(1) GenBank file (test.gbk)
---> ORG.fa and ORG.p.table (
SISEQ is
needed. SISEQ is available from
our web site.)
gbk2ptable.pl
test.gbk AB0012345 ORG
(if AB0012345 is the Locus name)
('ORG' should be an ID for the organism)
(2) Catenate *.fa and *.p.table files to prepare your dataset
Use '
cat'
command. The dataset files are test.fa and test.p.table.

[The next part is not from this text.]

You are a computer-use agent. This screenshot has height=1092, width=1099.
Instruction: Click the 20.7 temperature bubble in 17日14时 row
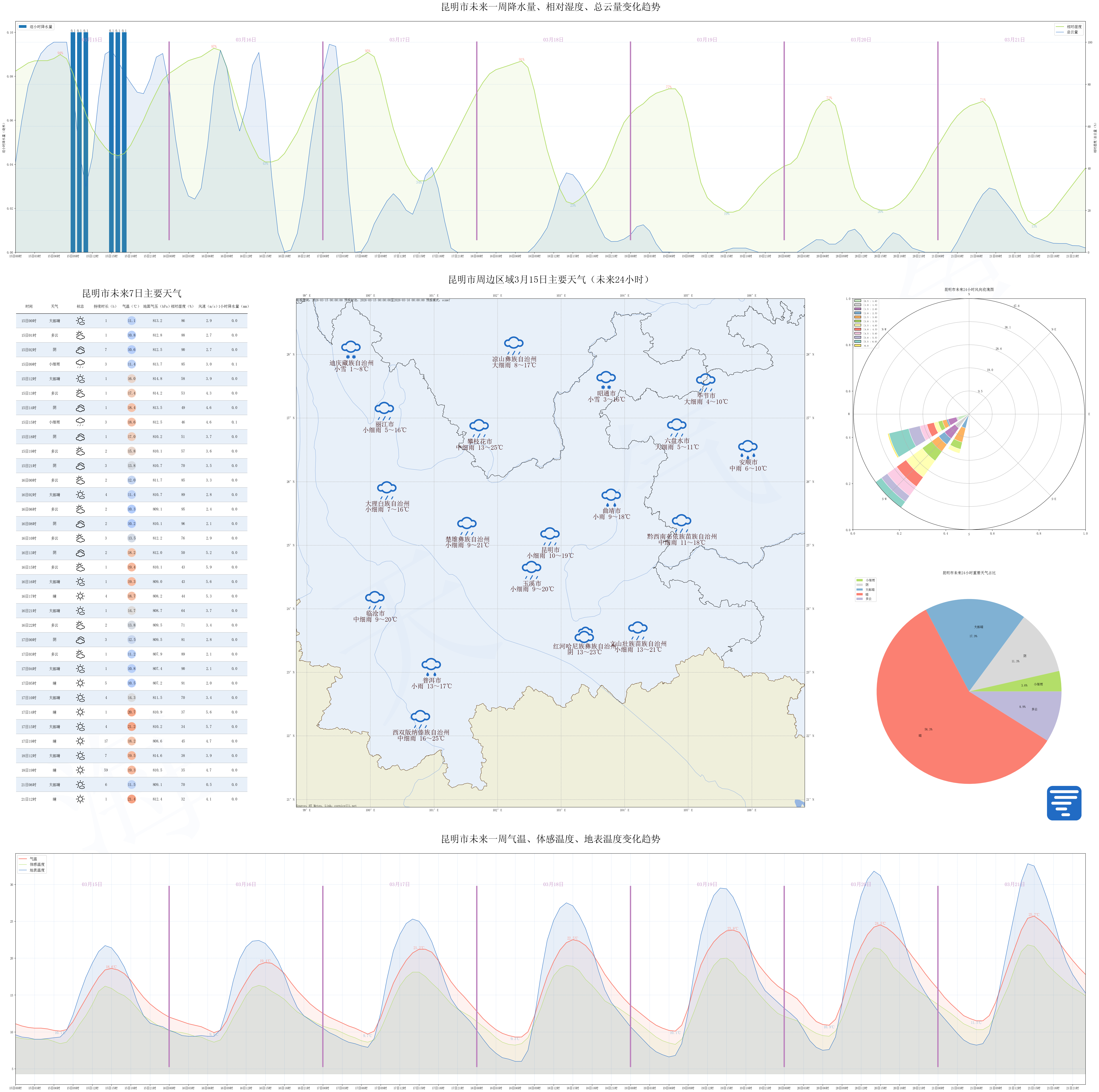tap(131, 712)
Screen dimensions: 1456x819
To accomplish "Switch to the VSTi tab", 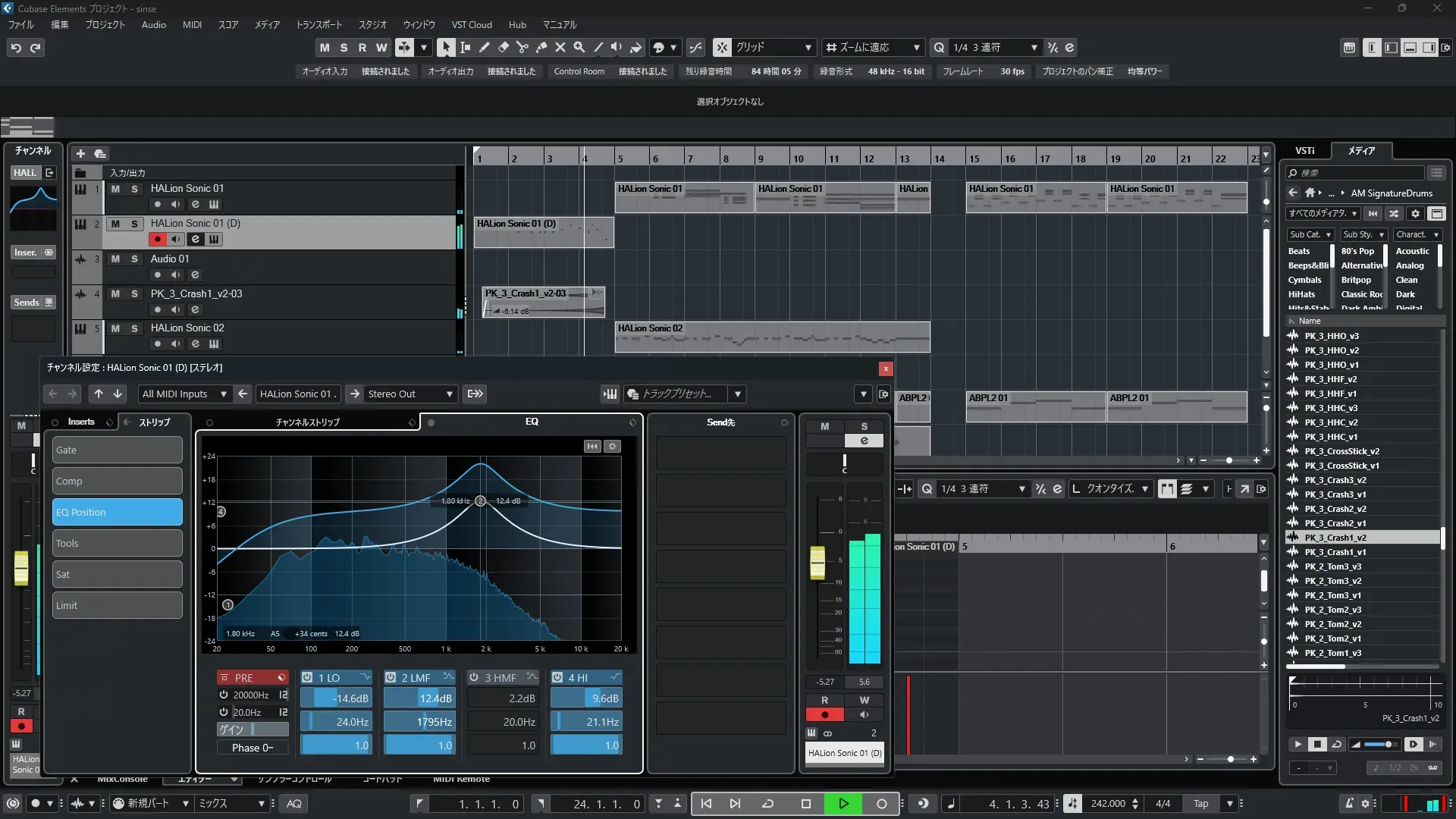I will 1304,150.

(3) ---> test.gfa and test.g.table
gclustsort4.pl
test
(4) ---> test.pin, test.psq, test.phr
formatdb -i
test.gfa -n test
(You may obtain formatdb and blastall
from NCBI)
(5) BLASTP (You should know how to use blastall. You may split your
data into small parts or use multiple threads of blastall.)
blastall -FF
-i test.gfa -d test -p blastp -e 0.001 -m8 -o test.m8
To try the Test Data, you should
start from here. See also 'procedure.txt' in the package.
(6) Gclust
gclust
test.m8 -save -tab=test.g.table -taper -m8
This creates a file data.out. (The
gclust software now accepts m8 table.)
gclust
-read=data.out -hom -thr=1e-20 -out=1
This is a simple clustering using a
single cut
off value.
You can use various options ...
gclust
-read=data.out -hom -clique -org -regroup2
-out=1rs
This creates three files.
test.m8.hom.1,
test.m8.hom.r and test.m8.hom.s. Intermediate results of regrouping are
also produced.
You also need org_file, which describes
definition of organisms. The names of organisms must be determined in
the step (1).
The last option may be '-out=1'. The
option '-regroup' defaults to '-regroup5'. The number after 'regroup'
indicates the level and repeat of regrouping. As many output files are
produced.
(7) Table
homologtableG5.pl
test.m8.hom.1 prefixTEST
test
Here, you need a file prefixTEST, which
describes
the names of organisms.
This will create three files: test.tbl, test.tblA
and test.tblS.
prefix file can be generated from the *.p.table.
ptable2prefix.pl
test.p.table
(8) TBSORT
This is a small program written in C.
You need to
compile it from the source code.
tbsort2
test.tbl 12345 out grp_def pat_def 1
out' is the name of output file. 12345
is the
number of clusters in test.tbl (see the last line). You also need
files, grp_def and pat_def.
(9) Phylogenetic tree (SISEQ is needed)
getgrp.pl
test.m8.hom.1 list > list.hom
list file contains cluster numbers one
per line.
getent test.fa out_dir
Group=list.hom
This creates a directory 'out_dir', and
multiple FASTA files are created therein. You need the SISEQ package.
Then, you may use any alignment software (such as
clustalw, muscle etc) to create an alignment for each FASTA file.
Finally, you can construct phylogenetic tree using a
software whichever you like.